Un comité conjoint RDC-Rwanda-États-Unis devrait se réunir chaque trimestre. Brazzaville, sans être signataire, y aura statut d’observateur privilégié. Ce positionnement offre au Congo la possibilité de défendre ses intérêts stratégiques tout en consolidant son image de pôle de stabilité sous-régional.
D’ici là, le président Denis Sassou N’Guesso poursuivra ses consultations téléphoniques avec ses homologues de la sous-région. Son entourage assure qu’il « reste disponible pour tout appui logistique ou politique ». Une main tendue appréciée à Kinshasa comme à Kigali, selon plusieurs sources proches des dossiers.

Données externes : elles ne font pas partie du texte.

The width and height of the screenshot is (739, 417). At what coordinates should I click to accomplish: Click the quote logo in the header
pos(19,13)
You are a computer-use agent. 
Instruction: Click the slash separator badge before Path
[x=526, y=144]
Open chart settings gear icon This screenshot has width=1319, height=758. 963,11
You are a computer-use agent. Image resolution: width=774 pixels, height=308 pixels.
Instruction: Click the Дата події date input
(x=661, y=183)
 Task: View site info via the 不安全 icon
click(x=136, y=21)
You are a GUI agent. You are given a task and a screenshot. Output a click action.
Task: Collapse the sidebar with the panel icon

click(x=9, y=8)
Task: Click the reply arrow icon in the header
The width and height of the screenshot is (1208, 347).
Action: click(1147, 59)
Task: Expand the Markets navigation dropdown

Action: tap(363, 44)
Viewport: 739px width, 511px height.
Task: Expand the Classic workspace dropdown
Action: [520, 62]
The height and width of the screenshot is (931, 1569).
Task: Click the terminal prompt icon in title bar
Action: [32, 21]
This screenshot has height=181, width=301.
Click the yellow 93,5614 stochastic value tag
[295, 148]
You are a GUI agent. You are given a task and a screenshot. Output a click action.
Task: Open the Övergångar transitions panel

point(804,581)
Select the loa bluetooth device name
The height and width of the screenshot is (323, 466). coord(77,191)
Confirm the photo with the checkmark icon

À l’issue de l’audience, aucun communiqué officiel n’a été diffusé, signe qu’un travail patient se poursuit loin des caméras. Mais le simple fait qu’Antoine Ngonda ait traversé le fleuve Congo souligne l’importance accordée par Félix Tshisekedi au rôle de médiation de Brazzaville.
Sur place, les habitants de la capitale congolaise saluent la démarche. « S’il y a la paix de l’autre côté, nos marchés respireront mieux », résume Martine, commerçante au Grand Marché. Entre l’espoir populaire et la prudence diplomatique, Brazzaville continue d’avancer sur un fil exigeant.
Le rendez-vous de ce samedi confirme la volonté de Denis Sassou N’Guesso de peser dans les dossiers régionaux. Si le calendrier fixera rapidement la solidité des accords, la diplomatie du Congo-Brazzaville s’installe déjà comme un maillon incontournable du dispositif voulu à Washington.
Les prochains mois diront si le « miracle » vanté par Donald Trump se matérialise sur le terrain. Brazzaville, en tout cas, s’est préparée à accompagner chacune des étapes, persuadée qu’une paix durable dans les Grands Lacs consolidera également la prospérité des deux rives du fleuve.